**TASK INSTRUCTIONS:**
No pictures, please. Output the lines from the start of the data through the line that contains "Skrin Besar (653, 552)", both included, exactly as they stand.

- - - -

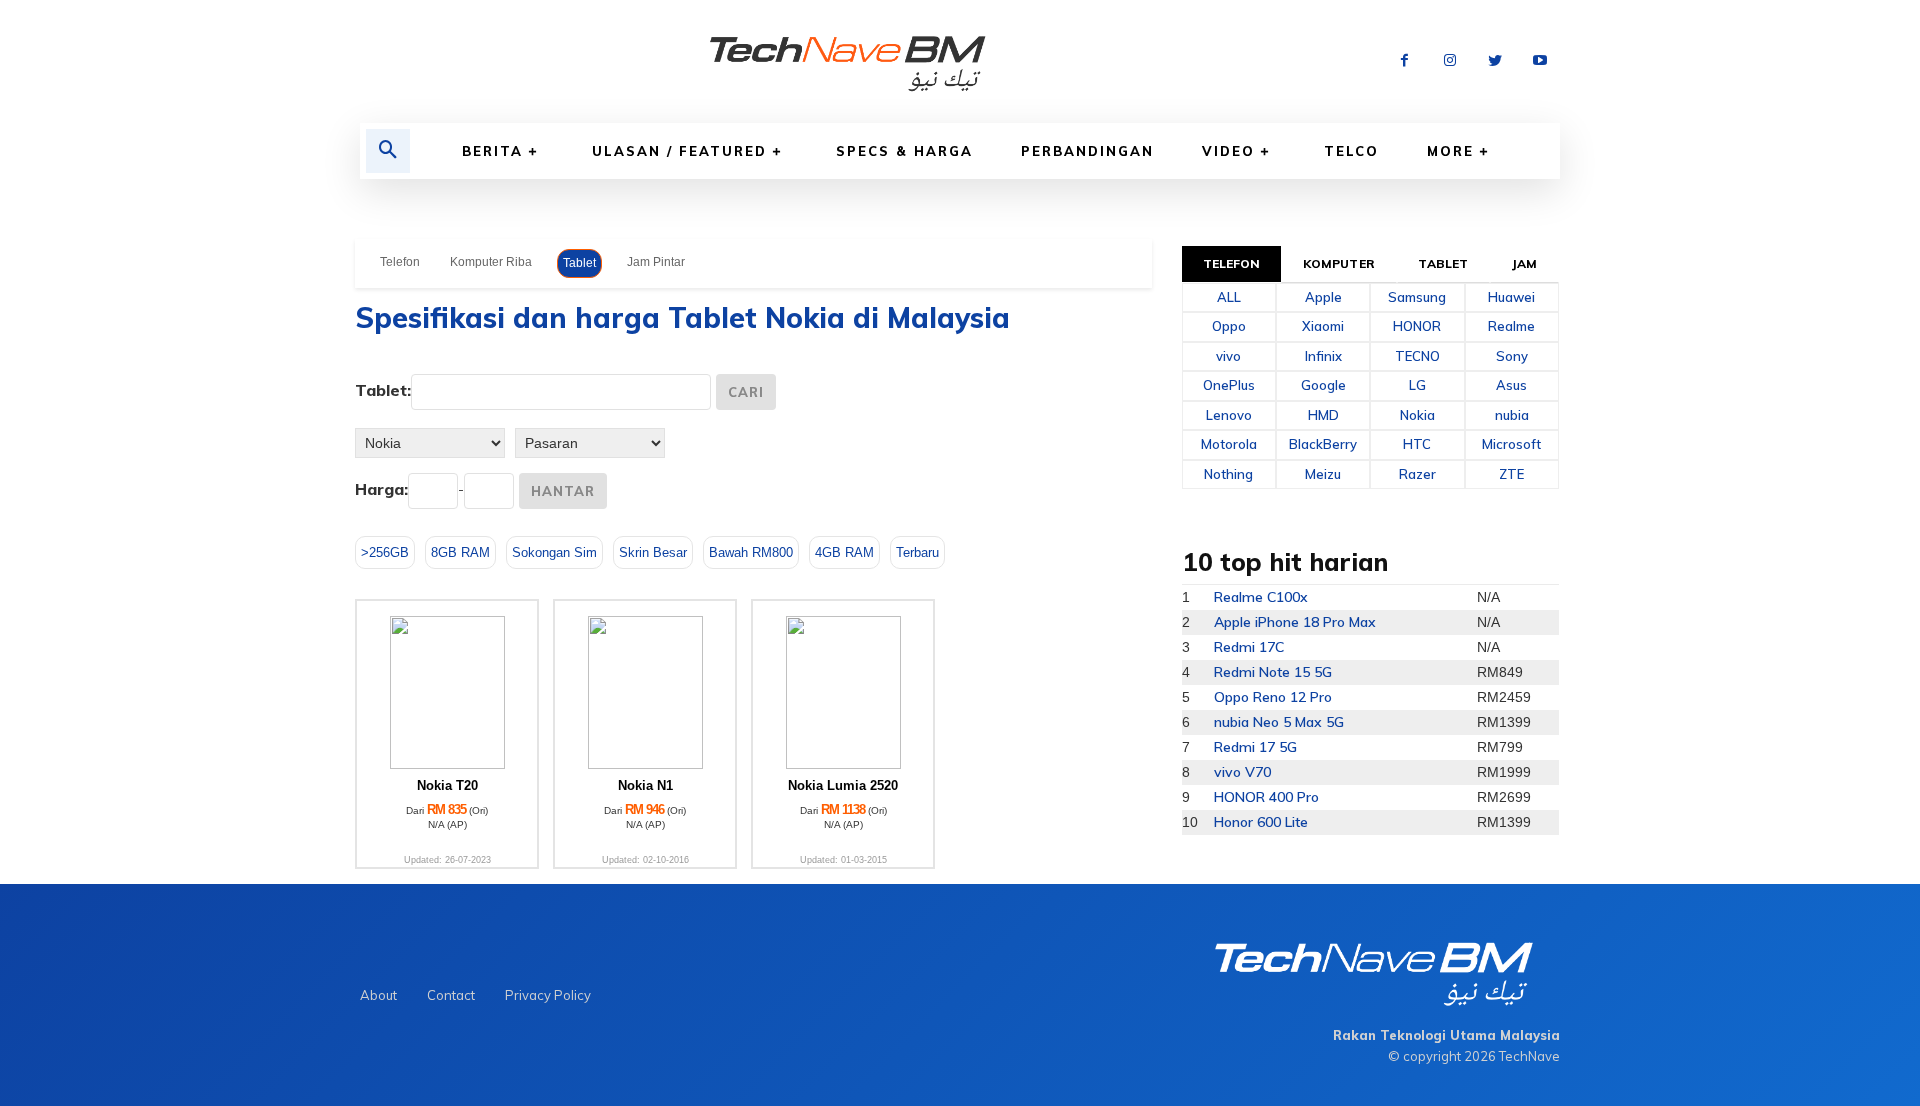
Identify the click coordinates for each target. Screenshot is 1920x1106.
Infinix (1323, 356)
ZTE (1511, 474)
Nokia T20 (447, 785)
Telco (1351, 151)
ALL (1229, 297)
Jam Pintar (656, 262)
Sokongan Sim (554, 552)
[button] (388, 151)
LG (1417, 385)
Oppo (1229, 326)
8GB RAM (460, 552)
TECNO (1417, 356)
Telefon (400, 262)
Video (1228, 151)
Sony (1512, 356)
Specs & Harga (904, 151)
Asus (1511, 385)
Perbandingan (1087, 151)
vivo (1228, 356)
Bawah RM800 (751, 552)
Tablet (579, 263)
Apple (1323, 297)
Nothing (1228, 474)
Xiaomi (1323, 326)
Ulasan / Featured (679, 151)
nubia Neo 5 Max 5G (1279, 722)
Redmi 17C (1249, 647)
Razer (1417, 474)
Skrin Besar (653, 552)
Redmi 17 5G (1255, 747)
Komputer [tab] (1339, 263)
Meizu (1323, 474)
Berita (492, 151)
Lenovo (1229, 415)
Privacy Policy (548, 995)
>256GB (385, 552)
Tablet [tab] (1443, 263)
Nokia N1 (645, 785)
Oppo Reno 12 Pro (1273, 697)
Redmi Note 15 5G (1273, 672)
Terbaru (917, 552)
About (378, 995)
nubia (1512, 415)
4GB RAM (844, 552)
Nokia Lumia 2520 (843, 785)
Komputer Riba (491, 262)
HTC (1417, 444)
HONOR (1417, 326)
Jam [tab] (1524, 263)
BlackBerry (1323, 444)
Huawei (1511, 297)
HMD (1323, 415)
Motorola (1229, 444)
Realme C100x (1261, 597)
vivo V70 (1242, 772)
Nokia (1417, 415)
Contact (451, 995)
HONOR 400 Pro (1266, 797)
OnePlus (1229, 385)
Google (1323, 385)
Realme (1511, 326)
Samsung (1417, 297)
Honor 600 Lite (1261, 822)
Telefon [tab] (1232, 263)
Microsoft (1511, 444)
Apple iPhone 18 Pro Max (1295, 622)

- - - -

**SOLVED PROBLEM:**
Identify the click coordinates for each target. Screenshot is 1920x1106.
Infinix (1323, 356)
ZTE (1511, 474)
Nokia T20 (447, 785)
Telco (1351, 151)
ALL (1229, 297)
Jam Pintar (656, 262)
Sokongan Sim (554, 552)
[button] (388, 151)
LG (1417, 385)
Oppo (1229, 326)
8GB RAM (460, 552)
TECNO (1417, 356)
Telefon (400, 262)
Video (1228, 151)
Sony (1512, 356)
Specs & Harga (904, 151)
Asus (1511, 385)
Perbandingan (1087, 151)
vivo (1228, 356)
Bawah RM800 (751, 552)
Tablet (579, 263)
Apple (1323, 297)
Nothing (1228, 474)
Xiaomi (1323, 326)
Ulasan / Featured (679, 151)
nubia Neo 5 Max 5G (1279, 722)
Redmi 17C (1249, 647)
Razer (1417, 474)
Skrin Besar (653, 552)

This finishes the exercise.